Peer Reviewed Chapter
Chapter Name : Natural Language Processing in Autonomous Systems: Enabling Effective Communication

Author Name : Garaga Sri Lakshmi

Copyright: © 2024 | Pages: 30

DOI: 10.71443/9788197282140-08

Received: 10/05/2024 Accepted: 24/07/2024 Published: 23/08/2024

Abstract

The integration of NLP within autonomous systems represents a transformative advancement in enabling effective human-machine communication. This chapter delves into the sophisticated techniques that empower autonomous systems to interpret, generate, and adapt to human language in real-time. Key areas of focus include the development and application of advanced NLP models for contextual understanding, strategies for fine-tuning pretrained models to specific contexts, and the implementation of robust algorithms for managing linguistic ambiguity. Emphasis was placed on cross-modal attention mechanisms that enhance multimodal contextual understanding by integrating text, visual, and auditory data. The chapter also explores future directions in evaluation and benchmarking, highlighting the need for comprehensive metrics and diverse datasets to better assess contextual performance. By addressing these areas, the chapter provides a critical examination of current advancements and outlines emerging trends that are shaping the future of NLP in autonomous systems.


Introduction

The integration of NLP into autonomous systems has marked a significant leap in enhancing human-machine interactions, fundamentally altering how machines comprehend and respond to human language [1]. As autonomous systems, including self-driving vehicles, intelligent assistants, and robotic systems, become increasingly prevalent, the ability to understand and generate human language in real-time was crucial for their effective operation [2]. NLP technologies enable these systems to process natural language inputs, make informed decisions, and interact seamlessly with users, thus driving advancements in both functionality and user experience [3].

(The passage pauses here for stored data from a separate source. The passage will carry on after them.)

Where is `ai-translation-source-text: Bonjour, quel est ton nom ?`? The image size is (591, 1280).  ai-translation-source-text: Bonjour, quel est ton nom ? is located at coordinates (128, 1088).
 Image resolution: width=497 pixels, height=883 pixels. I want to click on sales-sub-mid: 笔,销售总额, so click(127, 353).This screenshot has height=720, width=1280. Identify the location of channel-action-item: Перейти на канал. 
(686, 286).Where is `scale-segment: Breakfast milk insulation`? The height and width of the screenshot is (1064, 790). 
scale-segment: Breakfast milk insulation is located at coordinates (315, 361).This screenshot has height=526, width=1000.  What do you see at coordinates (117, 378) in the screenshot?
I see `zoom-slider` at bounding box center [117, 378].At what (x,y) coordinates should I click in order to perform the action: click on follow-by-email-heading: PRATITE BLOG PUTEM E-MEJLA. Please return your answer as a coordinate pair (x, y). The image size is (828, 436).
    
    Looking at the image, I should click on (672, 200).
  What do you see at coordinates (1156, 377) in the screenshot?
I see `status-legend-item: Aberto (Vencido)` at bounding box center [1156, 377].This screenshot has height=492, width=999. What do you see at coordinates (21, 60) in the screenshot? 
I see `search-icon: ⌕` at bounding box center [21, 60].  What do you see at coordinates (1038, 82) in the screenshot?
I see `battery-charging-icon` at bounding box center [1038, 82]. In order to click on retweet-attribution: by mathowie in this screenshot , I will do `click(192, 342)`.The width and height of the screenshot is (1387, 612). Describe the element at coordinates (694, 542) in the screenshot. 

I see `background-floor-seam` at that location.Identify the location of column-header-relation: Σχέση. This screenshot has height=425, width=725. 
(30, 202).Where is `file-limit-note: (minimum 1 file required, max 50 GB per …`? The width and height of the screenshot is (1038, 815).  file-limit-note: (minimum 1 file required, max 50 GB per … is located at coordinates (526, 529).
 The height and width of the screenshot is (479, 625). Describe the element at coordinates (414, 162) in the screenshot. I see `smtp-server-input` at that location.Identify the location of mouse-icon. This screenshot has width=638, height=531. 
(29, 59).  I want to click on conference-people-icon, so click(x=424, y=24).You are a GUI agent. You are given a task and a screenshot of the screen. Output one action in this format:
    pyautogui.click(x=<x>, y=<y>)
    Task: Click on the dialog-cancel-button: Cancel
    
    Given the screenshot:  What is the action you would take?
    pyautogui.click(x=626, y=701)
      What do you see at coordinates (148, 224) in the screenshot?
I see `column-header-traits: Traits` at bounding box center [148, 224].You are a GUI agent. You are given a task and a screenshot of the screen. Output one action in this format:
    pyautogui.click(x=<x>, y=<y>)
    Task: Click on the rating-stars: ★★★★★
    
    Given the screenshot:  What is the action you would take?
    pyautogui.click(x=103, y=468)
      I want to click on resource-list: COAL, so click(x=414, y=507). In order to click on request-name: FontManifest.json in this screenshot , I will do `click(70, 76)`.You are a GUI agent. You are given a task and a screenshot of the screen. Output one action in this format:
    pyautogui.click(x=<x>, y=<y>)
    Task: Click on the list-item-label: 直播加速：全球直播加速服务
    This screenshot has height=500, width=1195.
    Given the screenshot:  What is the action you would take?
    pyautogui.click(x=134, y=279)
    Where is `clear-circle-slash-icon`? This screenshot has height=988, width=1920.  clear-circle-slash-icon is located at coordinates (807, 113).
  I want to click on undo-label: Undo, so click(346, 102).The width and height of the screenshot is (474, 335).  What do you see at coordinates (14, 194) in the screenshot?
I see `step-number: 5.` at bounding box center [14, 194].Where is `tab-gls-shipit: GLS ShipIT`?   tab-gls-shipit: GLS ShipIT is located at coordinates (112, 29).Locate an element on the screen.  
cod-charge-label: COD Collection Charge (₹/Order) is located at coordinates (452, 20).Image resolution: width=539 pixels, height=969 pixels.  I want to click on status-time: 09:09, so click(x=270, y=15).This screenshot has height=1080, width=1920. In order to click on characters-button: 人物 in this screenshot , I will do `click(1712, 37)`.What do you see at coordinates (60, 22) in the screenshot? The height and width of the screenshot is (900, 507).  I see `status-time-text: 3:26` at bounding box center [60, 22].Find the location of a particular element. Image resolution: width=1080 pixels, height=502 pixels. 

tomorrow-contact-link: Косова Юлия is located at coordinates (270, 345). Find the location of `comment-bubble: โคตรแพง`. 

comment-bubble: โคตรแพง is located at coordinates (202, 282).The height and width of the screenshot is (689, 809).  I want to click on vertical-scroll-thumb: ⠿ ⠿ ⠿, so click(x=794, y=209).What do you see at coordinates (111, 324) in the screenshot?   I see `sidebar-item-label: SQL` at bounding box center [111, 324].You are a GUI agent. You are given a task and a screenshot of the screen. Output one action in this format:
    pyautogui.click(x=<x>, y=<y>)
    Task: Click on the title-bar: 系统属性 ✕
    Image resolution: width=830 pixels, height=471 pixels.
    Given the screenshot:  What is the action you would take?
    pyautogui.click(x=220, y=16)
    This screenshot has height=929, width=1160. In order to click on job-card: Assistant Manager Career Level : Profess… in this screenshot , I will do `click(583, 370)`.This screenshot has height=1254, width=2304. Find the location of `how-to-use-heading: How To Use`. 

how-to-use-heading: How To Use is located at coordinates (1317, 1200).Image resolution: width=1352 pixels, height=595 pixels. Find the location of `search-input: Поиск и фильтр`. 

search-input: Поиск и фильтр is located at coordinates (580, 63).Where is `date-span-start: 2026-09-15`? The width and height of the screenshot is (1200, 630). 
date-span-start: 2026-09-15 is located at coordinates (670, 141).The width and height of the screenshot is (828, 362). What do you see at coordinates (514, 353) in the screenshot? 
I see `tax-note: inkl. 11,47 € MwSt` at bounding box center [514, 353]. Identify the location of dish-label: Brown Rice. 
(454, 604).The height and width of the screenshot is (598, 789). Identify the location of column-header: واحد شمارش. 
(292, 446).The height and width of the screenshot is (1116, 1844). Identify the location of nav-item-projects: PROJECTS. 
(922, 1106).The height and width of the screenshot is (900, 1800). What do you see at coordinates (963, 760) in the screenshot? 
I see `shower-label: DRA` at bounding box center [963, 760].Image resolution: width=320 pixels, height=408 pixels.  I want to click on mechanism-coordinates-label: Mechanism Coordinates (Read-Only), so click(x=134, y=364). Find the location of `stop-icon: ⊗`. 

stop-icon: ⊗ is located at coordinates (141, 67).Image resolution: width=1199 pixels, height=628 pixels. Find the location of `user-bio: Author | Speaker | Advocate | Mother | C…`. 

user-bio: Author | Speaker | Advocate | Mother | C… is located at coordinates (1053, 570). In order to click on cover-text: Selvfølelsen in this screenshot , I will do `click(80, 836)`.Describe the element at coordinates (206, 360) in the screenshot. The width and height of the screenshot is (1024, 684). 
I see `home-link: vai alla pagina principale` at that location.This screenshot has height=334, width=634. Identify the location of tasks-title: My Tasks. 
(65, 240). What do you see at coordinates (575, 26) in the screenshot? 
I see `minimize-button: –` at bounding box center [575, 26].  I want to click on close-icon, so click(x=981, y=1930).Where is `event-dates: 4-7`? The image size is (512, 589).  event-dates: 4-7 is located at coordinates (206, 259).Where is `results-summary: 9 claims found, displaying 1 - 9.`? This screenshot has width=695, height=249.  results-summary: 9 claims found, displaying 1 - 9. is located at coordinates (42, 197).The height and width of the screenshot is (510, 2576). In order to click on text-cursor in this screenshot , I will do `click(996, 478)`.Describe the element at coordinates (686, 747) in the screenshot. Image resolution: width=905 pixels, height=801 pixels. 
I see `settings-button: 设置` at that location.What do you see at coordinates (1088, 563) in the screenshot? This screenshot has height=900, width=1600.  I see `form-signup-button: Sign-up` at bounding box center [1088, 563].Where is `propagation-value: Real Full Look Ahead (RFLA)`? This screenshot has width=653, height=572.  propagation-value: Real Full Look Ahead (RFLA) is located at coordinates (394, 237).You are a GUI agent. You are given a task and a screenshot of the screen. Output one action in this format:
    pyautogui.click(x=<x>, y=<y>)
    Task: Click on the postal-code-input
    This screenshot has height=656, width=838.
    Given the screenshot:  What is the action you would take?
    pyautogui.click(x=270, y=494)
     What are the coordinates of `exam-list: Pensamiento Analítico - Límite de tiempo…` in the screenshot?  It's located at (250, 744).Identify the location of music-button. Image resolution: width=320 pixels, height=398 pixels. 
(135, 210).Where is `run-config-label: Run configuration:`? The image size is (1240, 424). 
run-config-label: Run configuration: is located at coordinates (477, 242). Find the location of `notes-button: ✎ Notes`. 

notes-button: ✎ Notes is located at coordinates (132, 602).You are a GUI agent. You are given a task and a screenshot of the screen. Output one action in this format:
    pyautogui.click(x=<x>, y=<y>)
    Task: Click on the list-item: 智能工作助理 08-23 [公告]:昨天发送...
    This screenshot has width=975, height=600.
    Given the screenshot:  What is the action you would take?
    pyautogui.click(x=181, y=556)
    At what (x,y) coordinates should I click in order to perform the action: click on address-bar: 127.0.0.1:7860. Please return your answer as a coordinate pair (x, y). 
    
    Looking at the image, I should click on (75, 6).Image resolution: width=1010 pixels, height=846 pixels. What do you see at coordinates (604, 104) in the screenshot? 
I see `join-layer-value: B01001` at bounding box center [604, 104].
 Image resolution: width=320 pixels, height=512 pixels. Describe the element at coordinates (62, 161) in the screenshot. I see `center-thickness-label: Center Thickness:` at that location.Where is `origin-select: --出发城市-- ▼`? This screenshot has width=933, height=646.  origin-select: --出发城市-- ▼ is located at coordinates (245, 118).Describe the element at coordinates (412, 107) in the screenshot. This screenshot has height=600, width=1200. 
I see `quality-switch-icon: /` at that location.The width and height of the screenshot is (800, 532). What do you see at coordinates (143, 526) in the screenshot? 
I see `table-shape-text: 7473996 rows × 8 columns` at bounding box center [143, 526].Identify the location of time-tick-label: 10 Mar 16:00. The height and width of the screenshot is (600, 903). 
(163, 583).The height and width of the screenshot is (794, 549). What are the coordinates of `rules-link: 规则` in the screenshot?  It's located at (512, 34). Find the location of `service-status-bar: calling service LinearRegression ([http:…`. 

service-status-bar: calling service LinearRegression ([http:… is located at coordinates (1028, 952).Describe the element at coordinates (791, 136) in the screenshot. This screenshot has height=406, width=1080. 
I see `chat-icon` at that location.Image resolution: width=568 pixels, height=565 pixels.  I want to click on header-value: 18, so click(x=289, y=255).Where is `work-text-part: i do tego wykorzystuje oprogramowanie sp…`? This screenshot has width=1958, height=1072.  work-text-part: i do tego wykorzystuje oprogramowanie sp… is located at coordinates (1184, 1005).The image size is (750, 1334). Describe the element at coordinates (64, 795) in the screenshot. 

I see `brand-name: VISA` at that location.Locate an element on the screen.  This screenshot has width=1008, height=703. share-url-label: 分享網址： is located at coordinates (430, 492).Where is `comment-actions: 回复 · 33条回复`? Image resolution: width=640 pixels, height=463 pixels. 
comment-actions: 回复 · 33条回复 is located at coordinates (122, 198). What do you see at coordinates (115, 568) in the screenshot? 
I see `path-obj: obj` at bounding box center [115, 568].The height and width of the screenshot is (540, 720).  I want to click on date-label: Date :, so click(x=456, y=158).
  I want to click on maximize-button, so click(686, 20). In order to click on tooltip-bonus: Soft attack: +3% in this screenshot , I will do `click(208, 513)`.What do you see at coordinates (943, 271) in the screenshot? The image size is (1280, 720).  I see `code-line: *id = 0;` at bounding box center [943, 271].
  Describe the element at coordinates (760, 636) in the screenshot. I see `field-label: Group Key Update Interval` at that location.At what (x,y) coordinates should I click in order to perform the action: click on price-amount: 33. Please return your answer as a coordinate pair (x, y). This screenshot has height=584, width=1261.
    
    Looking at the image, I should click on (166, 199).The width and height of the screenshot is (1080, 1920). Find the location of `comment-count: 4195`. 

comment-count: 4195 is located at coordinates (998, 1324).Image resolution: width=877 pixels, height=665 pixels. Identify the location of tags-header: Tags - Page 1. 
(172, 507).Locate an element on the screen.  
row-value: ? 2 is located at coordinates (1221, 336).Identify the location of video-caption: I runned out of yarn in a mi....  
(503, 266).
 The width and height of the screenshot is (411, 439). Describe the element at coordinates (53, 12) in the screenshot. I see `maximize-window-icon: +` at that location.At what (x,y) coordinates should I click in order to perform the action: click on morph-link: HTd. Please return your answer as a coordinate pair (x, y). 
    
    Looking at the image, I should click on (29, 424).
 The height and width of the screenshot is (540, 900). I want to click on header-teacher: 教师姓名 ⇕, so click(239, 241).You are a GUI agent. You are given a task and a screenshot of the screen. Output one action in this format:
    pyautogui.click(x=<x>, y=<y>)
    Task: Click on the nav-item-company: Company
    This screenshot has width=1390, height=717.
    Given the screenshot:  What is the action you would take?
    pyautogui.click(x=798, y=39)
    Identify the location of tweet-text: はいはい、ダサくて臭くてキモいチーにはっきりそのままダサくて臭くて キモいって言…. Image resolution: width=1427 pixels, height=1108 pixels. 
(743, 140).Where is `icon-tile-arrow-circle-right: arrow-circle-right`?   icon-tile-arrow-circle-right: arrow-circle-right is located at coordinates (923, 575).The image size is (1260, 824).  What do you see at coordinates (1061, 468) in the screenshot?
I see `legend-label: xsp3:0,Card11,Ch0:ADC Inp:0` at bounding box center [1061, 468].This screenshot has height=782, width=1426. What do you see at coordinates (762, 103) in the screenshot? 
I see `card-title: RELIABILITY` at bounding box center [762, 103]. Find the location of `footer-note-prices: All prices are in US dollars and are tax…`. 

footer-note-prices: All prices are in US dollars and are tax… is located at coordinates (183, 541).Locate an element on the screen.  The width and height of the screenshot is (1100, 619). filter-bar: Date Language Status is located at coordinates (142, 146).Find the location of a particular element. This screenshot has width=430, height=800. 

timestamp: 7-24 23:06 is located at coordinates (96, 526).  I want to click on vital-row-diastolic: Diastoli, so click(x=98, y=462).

Advanced NLP models have played a pivotal role in contextual understanding by providing mechanisms for interpreting and generating language with high accuracy [4]. Models such as BERT and GPT have set new benchmarks in language comprehension by leveraging vast amounts of training data and sophisticated algorithms [5]. These models capture intricate language patterns and contextual cues, allowing autonomous systems to understand and respond to user inputs with greater precision [6]. The ability to handle complex language tasks, such as sentiment analysis and entity recognition, was essential for applications where nuanced understanding was required [7].